2024-05-03 19:26:53

by Nam Cao

[permalink] [raw]
Subject: [PATCH 2/4] PCI: pciehp: bail out if pci_hp_add_bridge() fails

If there is no bus number available for the downstream bus of the
hot-plugged bridge, pci_hp_add_bridge() will fail. The driver proceeds
regardless, and the kernel crashes.

Abort if pci_hp_add_bridge() fails.

Fixes: 0eb3bcfd088e ("[PATCH] pciehp: allow bridged card hotplug")
Signed-off-by: Nam Cao <[email protected]>
Cc: Rajesh Shah <[email protected]>
Cc: <[email protected]>
---
drivers/pci/hotplug/pciehp_pci.c | 9 +++++++--
1 file changed, 7 insertions(+), 2 deletions(-)

diff --git a/drivers/pci/hotplug/pciehp_pci.c b/drivers/pci/hotplug/pciehp_pci.c
index ad12515a4a12..faf4fcf2fbdf 100644
--- a/drivers/pci/hotplug/pciehp_pci.c
+++ b/drivers/pci/hotplug/pciehp_pci.c
@@ -58,8 +58,13 @@ int pciehp_configure_device(struct controller *ctrl)
goto out;
}

- for_each_pci_bridge(dev, parent)
- pci_hp_add_bridge(dev);
+ for_each_pci_bridge(dev, parent) {
+ if (pci_hp_add_bridge(dev)) {
+ pci_stop_and_remove_bus_device(dev);
+ ret = -EINVAL;
+ goto out;
+ }
+ }

pci_assign_unassigned_bridge_resources(bridge);
pcie_bus_configure_settings(parent);
--
2.39.2



2024-05-03 21:25:53

by Bjorn Helgaas

[permalink] [raw]
Subject: Re: [PATCH 2/4] PCI: pciehp: bail out if pci_hp_add_bridge() fails

[+cc Lukas]

On Fri, May 03, 2024 at 09:23:20PM +0200, Nam Cao wrote:
> If there is no bus number available for the downstream bus of the
> hot-plugged bridge, pci_hp_add_bridge() will fail. The driver proceeds
> regardless, and the kernel crashes.
>
> Abort if pci_hp_add_bridge() fails.

Thanks for this and for the details in the cover letter. The cover
letter doesn't get directly preserved and connected to the git commit,
so please include some of the details here in the commit log.
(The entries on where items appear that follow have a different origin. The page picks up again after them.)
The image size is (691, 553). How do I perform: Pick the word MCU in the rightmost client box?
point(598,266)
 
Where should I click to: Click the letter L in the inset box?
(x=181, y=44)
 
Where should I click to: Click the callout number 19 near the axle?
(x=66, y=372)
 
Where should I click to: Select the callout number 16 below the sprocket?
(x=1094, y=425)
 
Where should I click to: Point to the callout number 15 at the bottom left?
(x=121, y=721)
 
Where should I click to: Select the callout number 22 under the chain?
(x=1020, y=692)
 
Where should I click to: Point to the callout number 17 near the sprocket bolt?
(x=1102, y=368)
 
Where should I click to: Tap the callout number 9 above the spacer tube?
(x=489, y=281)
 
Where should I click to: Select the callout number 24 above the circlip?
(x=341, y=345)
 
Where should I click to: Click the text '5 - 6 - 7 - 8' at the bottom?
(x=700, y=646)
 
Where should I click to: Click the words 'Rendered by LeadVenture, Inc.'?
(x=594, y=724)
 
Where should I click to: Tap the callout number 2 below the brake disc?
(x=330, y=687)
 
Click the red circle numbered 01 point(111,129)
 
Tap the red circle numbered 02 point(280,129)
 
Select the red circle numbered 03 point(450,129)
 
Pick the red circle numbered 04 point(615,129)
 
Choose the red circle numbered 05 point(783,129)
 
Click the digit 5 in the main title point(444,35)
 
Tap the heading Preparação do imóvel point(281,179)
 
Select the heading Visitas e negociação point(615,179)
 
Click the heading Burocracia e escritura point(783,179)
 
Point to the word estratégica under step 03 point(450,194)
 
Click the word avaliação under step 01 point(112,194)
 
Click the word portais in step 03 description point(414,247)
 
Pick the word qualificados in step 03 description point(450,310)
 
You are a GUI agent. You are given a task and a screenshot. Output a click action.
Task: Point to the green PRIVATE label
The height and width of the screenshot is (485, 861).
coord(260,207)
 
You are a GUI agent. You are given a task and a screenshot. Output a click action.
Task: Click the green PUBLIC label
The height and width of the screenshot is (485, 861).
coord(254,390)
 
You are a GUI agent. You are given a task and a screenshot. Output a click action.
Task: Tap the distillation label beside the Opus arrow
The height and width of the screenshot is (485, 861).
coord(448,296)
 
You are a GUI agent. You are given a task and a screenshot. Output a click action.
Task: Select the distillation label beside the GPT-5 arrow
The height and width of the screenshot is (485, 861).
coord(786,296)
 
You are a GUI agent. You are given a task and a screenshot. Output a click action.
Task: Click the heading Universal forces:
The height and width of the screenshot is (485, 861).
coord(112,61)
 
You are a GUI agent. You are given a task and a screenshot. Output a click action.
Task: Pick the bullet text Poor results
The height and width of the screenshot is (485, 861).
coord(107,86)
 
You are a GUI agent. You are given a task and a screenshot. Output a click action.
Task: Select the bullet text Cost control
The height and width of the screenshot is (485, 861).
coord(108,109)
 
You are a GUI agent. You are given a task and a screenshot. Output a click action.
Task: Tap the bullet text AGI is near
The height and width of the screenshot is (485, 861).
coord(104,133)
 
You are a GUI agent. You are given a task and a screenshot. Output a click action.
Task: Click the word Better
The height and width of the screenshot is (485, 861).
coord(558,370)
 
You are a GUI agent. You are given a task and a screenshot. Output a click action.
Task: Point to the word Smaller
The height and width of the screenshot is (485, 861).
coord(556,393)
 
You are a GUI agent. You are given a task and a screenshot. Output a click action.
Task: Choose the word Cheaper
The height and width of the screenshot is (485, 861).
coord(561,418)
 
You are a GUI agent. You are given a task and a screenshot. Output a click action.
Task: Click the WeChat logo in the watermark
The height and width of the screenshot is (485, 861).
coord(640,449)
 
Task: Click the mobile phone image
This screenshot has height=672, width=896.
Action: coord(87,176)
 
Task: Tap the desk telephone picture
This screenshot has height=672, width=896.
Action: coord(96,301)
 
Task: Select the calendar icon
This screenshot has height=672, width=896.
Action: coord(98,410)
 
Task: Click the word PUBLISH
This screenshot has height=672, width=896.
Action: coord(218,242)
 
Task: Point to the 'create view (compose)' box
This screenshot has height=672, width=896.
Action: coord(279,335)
I don't think we need *everything* from the cover letter; just enough
of the messages to show what went wrong and how the kernel crashed, so
somebody who trips over this can connect the crash with this fix. And
the timestamps are not relevant, so you can strip them out. The qemu
repro case is useful too, thanks for that!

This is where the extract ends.